The grateful Colombo mobsters provided an attorney to represent Clemente at the hearings. They also picked up the tab for travel expenses as she visited imprisoned gangsters around the country with her late investigative partner and mentor, a man named Dr. Stephen Dresch.
It’s too bad that Dresch, an economics professor who lived in Michigan’s remote Upper Peninsula, wasn’t also around to help Snyder in her expanded perjury probe. Dresch, who died in 2006 shortly after DeVecchio’s indictment, wrote what he called his “Prosecution Referral Memo” on DeVecchio, which Clemente hand-delivered to the Brooklyn D.A.’s office and which sparked Hynes’s probe.
Dresch, an avowed libertarian, was quoted this way in 2004 in The Daily Mining Gazette: “I’ll be honest,” he said. “I want nothing more than to bring the FBI into complete disrepute.” Shortly before his death, the paper ran another interview in which Dresch was pictured in a big, red plaid shirt and an immense white beard. The DeVecchio indictment, he said, was “a notch” in “my gun.”
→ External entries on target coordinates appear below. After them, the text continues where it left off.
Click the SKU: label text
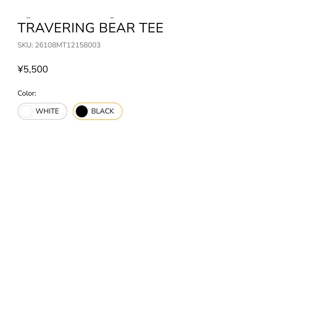Viewport: 316px width, 316px height. 25,45
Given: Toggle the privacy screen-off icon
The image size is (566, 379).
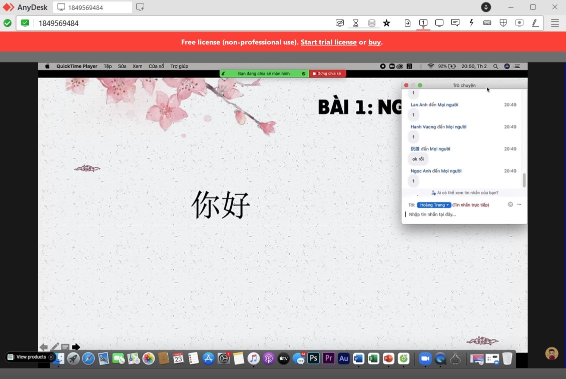Looking at the screenshot, I should point(340,23).
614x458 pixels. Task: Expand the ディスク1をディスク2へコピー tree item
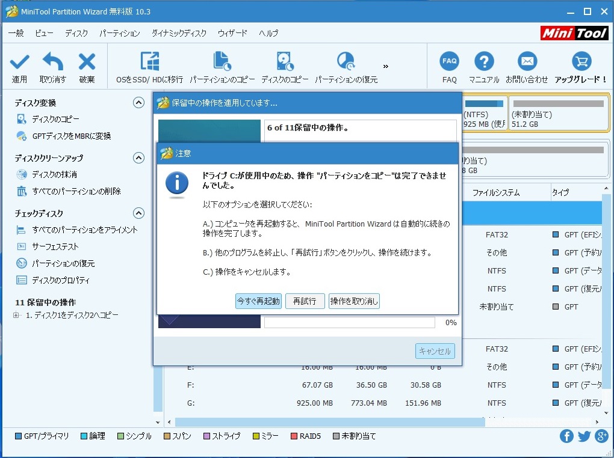[x=16, y=316]

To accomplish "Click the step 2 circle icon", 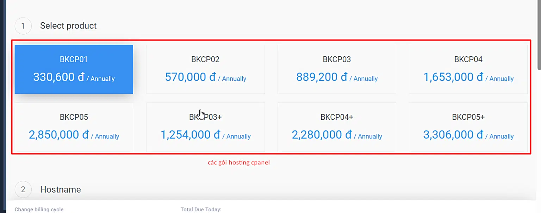I will pyautogui.click(x=23, y=189).
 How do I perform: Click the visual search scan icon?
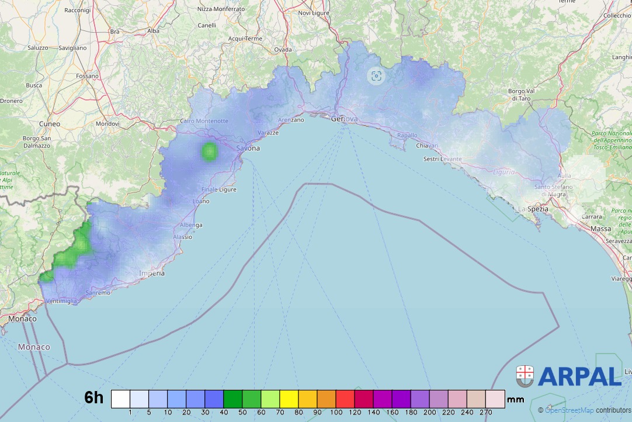pos(376,76)
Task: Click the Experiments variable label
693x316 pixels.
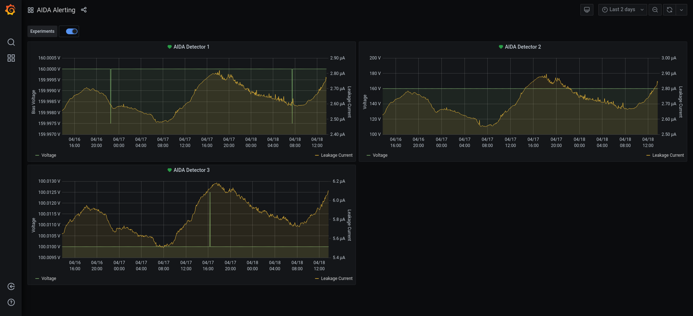Action: [42, 31]
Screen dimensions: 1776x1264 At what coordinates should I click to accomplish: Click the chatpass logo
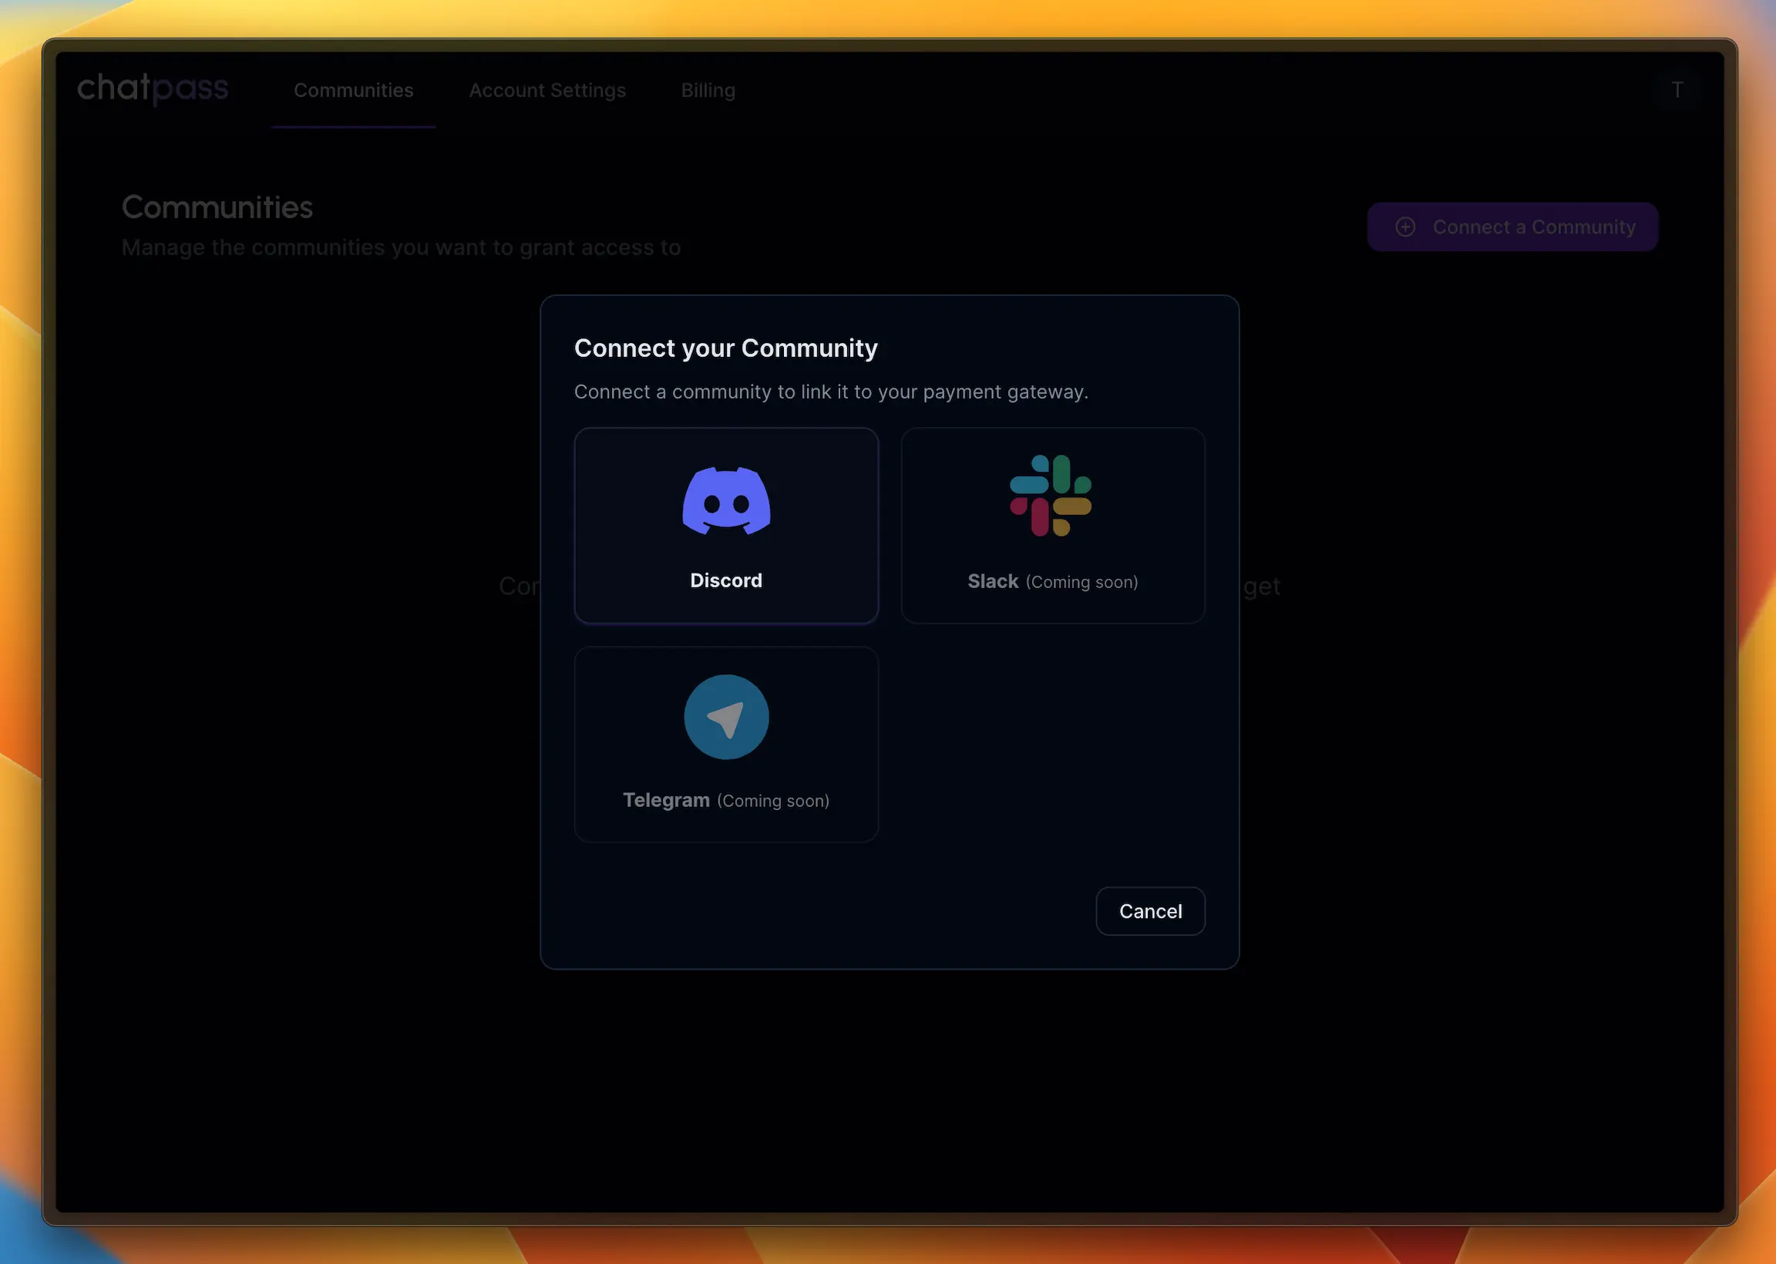(153, 89)

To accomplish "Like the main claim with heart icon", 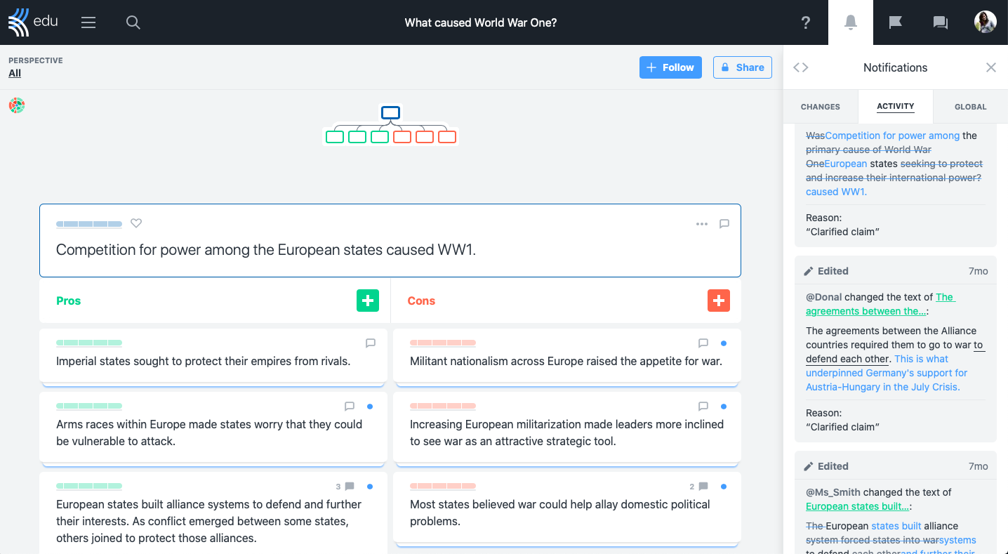I will [137, 223].
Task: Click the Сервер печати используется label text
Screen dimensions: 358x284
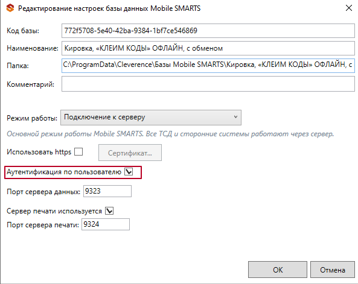Action: pos(54,211)
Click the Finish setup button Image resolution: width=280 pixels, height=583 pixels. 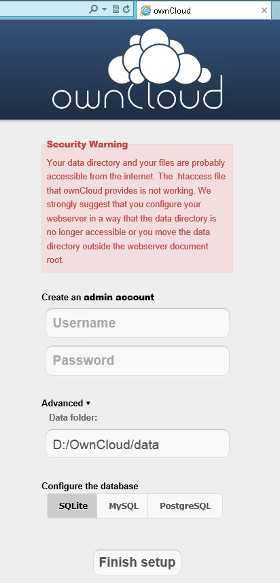pos(137,562)
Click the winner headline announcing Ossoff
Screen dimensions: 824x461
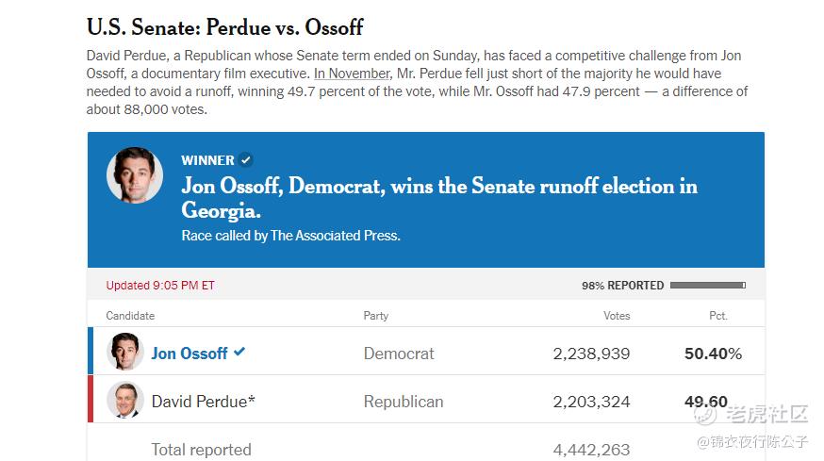click(439, 198)
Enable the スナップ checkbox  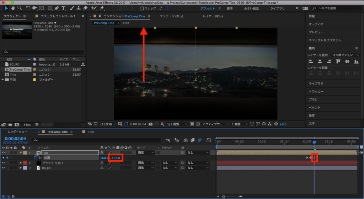click(142, 8)
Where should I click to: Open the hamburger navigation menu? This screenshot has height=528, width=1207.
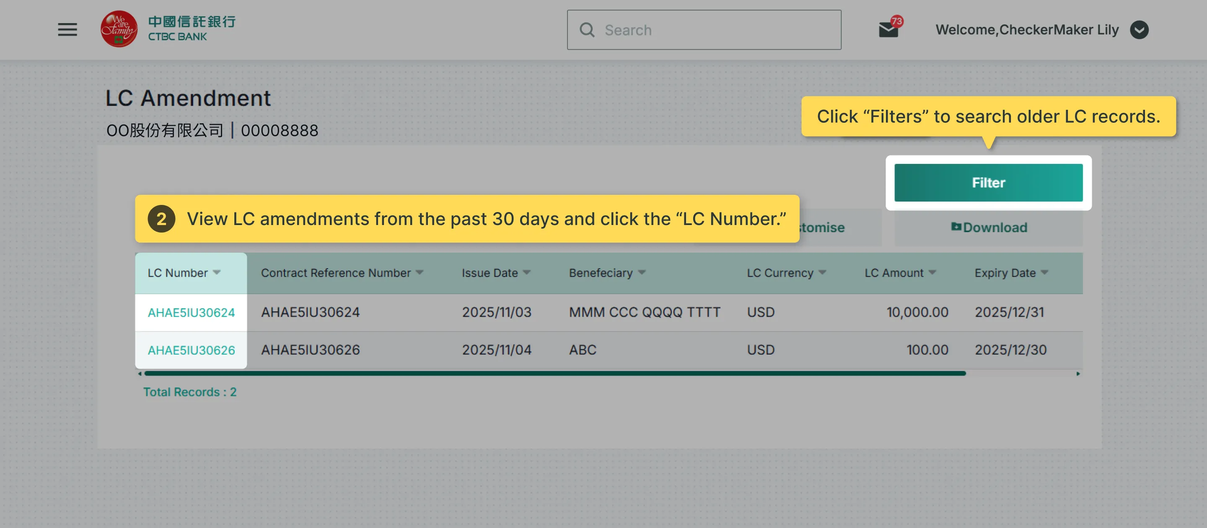pos(67,30)
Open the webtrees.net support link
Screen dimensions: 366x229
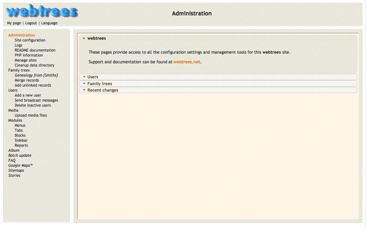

According to the website still maintained for his firm, Forensic Intelligence International, LLC, among the projects Dresch was working on when he died were “The Phenomenology and Dynamics of Sexual Exchange,” and “Taxation and International Trade in the Context of Soviet Economic Reconstruction.”
Such was the troupe that pressed the case against DeVecchio. When Hynes held his press conference in March 2006 announcing the indictment, he also praised Angela Clemente as crucial to the effort. In the back of the room, smiling and passing out his business card to reporters, was Andrew Orena, son of the Colombo acting boss.
No one understands these zany overlaps between conspiracy theorists and gangsters seeking their ticket to freedom better than DeVecchio’s defense attorneys, Mark Bederow and Douglas Grover. But Snyder never got around to calling them either.
Every investigator—reporters included—knows what it’s like to sometimes get lost in the weeds when chasing theories advanced by sources who appear otherwise sane. But Judge Snyder seems to have been only too glad to follow Clemente and her mob backers down the same rabbit hole where Hynes and his team had already gone woefully astray. She never even sought opposing views, a reality check that even Law & Order prosecutors routinely get, usually from the Adam Schiff/D.A. character.
Snyder’s response to questions about her report was the same last week as it was last fall: “She called it as she saw it,” said Ken Frydman, a campaign spokesman.
Her vision may have blurred because she was focused on another target. The same week Snyder was named special prosecutor, she sent out an e-mail blast to her campaign supporters, the first in nearly two years. It announced a major policy shift: She was now against the death penalty, the issue that so hobbled her in the 2005 race against Morgenthau, an avowed capital-punishment foe. The e-mail linked back to her newly revived campaign website.